* [EXCERTO]
------
Acórdão nº 01203/05 de Supremo Tribunal Administrativo (Portugal), 29 de Março de 2006

Magistrado ResponsávelJORGE DE SOUSA
Data da Resolução29 de Março de 2006
EmissorSupremo Tribunal Administrativo (Portugal)

1 - A... interpôs no Tribunal Administrativo do Círculo do Porto recurso contencioso do despacho do Senhor Vereador do Pelouro da Habitação da Câmara Municipal do Porto que ordenou a entrega do fogo sito no Agrupamento Habitacional do Viso, livre de pessoas e bens, sob pena de despejo coercivo.

O 1.º Juízo Liquidatário do Tribunal Administrativo e Fiscal do Porto, que sucedeu na competência daquele Tribunal, julgou improcedente o recurso.

Inconformada, a Recorrente interpôs o presente recurso para este Supremo Tribunal Administrativo, apresentando alegações com as seguintes conclusões: I - Vem o presente recurso da douta sentença proferida em 30 de Abril de 2005, que decidiu julgar não provado e improcedente o recurso contencioso apresentado pela ora Recorrente, o que implica o despejo imediato e coercivo da Recorrente do fogo onde habita com o seu agregado familiar, constituído por marido e dois filhos menores.

II - Atenta a matéria de facto considerada como provada, entende a Recorrente que a decisão nunca poderia ser no sentido de julgar improcedente o recurso por si apresentado.
------
* [ENTRADAS]
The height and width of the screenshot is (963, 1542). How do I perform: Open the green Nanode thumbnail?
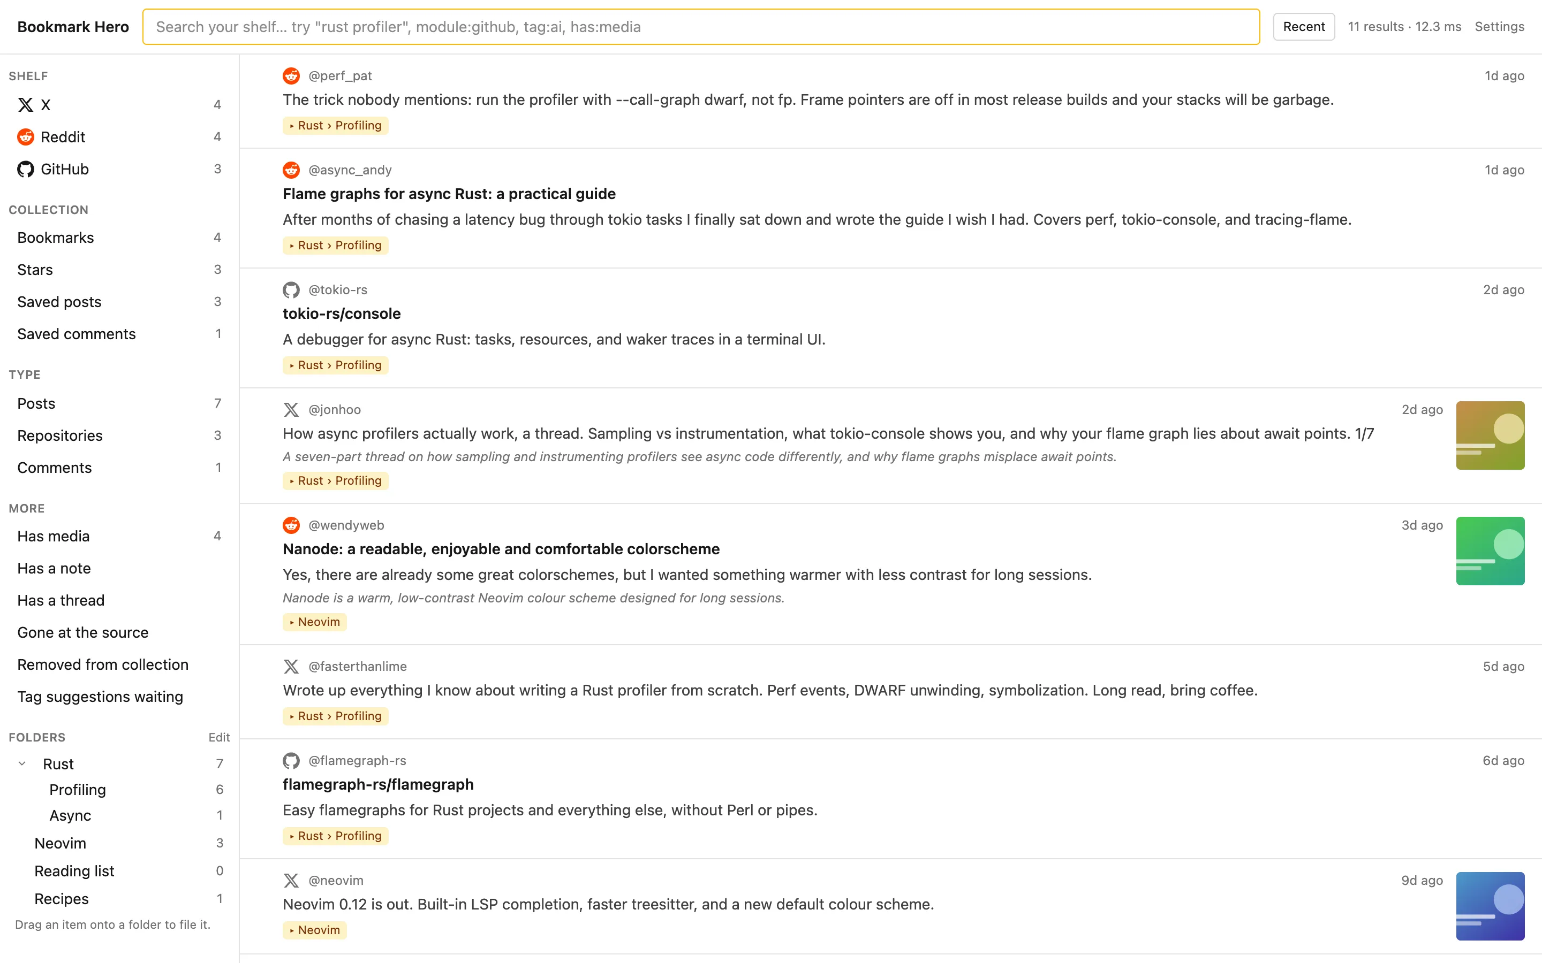[x=1490, y=551]
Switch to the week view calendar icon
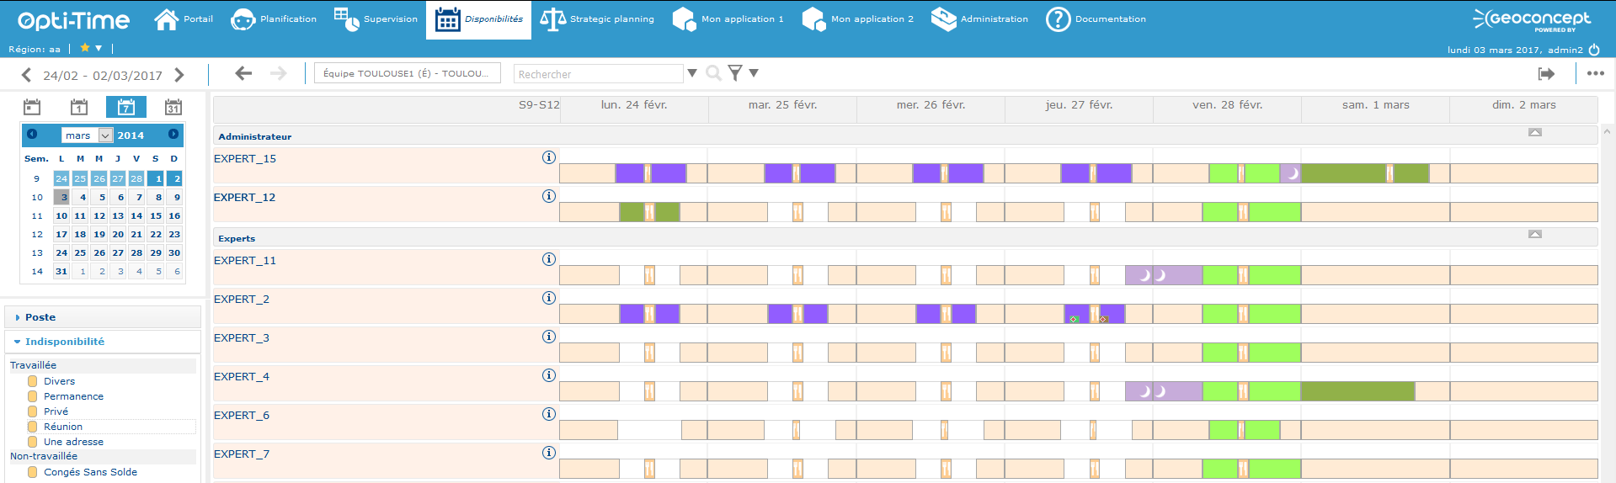1616x483 pixels. point(125,107)
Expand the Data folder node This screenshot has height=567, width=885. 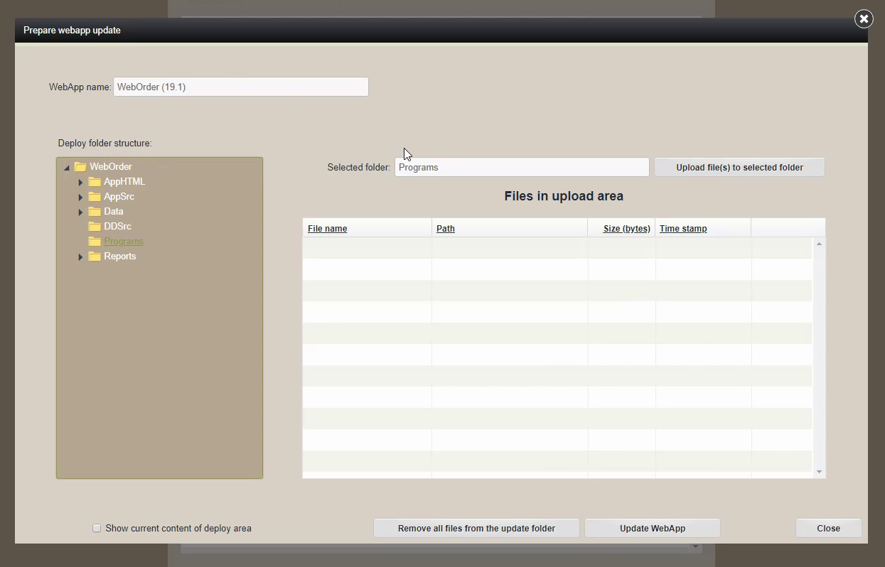[x=80, y=212]
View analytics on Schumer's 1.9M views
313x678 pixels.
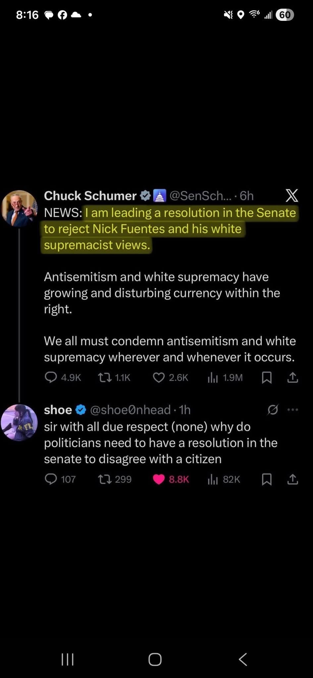[x=213, y=377]
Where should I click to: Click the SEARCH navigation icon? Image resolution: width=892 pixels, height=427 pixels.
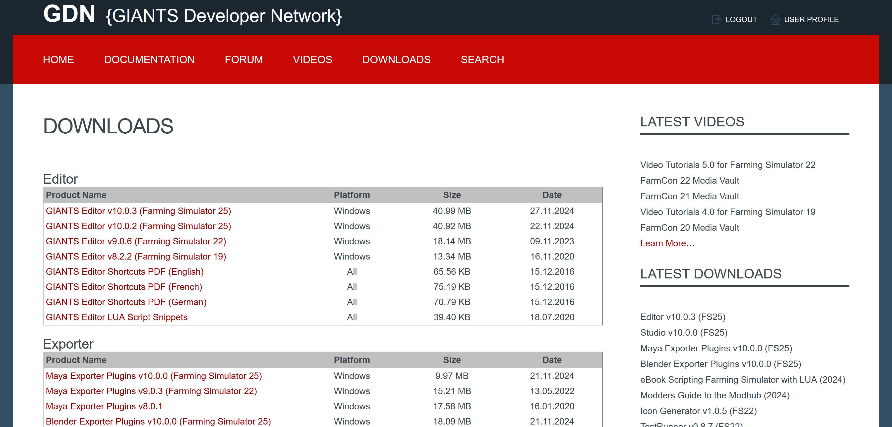(x=483, y=60)
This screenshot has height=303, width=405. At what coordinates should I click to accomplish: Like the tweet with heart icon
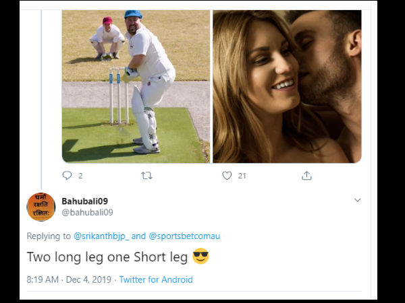coord(227,175)

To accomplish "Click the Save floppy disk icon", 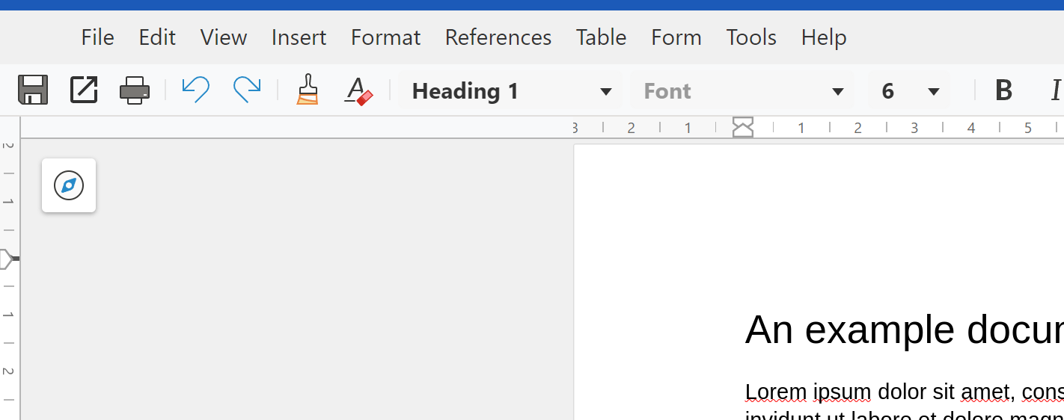I will click(x=33, y=90).
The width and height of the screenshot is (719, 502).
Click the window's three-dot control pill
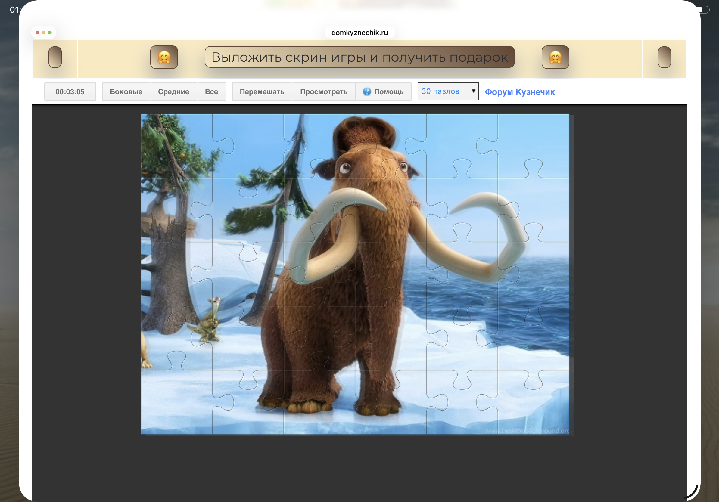pyautogui.click(x=44, y=33)
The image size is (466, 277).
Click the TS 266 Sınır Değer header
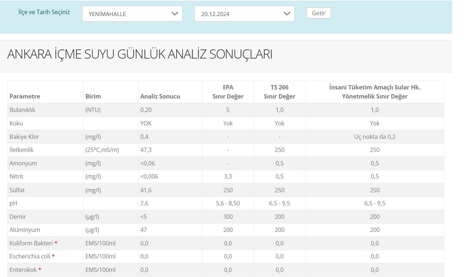[x=280, y=92]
------
* [TAREFAS]
1. Segundo o acórdão, por que foi o 1.º Juízo Liquidatário do Tribunal Administrativo e Fiscal do Porto a julgar o recurso contencioso interposto no Tribunal Administrativo do Círculo do Porto?
2. Repita, sem alterações, o trecho do acórdão que vai de "Inconformada, a Recorrente" a "dois filhos menores.".

* [RESPOSTAS]
1. O 1.º Juízo Liquidatário do Tribunal Administrativo e Fiscal do Porto sucedeu na competência do Tribunal Administrativo do Círculo do Porto, onde o recurso contencioso tinha sido interposto.

2.
Inconformada, a Recorrente interpôs o presente recurso para este Supremo Tribunal Administrativo, apresentando alegações com as seguintes conclusões: I - Vem o presente recurso da douta sentença proferida em 30 de Abril de 2005, que decidiu julgar não provado e improcedente o recurso contencioso apresentado pela ora Recorrente, o que implica o despejo imediato e coercivo da Recorrente do fogo onde habita com o seu agregado familiar, constituído por marido e dois filhos menores.